**Task description**:
The response should hold each line from the entries below where "agent" is found.

━━━━━━━━━━━━━━━━━━━━

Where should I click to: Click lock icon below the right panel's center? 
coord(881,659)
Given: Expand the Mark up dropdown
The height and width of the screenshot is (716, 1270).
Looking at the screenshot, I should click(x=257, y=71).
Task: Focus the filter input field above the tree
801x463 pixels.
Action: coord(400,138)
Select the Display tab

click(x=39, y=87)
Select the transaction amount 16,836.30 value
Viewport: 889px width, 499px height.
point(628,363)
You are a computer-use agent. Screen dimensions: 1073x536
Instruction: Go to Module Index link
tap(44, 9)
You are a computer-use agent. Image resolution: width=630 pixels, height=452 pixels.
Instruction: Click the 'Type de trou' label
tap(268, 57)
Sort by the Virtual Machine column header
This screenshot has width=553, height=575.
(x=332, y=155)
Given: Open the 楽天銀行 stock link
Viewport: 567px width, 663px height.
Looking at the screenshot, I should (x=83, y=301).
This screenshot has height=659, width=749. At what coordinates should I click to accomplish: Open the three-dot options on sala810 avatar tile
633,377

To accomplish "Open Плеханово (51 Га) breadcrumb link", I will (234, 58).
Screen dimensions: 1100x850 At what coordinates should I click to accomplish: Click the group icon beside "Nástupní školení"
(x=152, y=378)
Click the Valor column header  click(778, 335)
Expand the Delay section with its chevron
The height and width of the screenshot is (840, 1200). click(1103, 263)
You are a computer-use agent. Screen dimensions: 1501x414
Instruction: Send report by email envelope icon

━━━━━━━━━━━━━━━━━━━━

**Output of the task**:
You are a computer-use agent. Screen dimensions: 1073x536
You are a computer-use agent. Image resolution: width=630 pixels, height=452 pixels.
You are a computer-use agent. Screen dimensions: 1501x414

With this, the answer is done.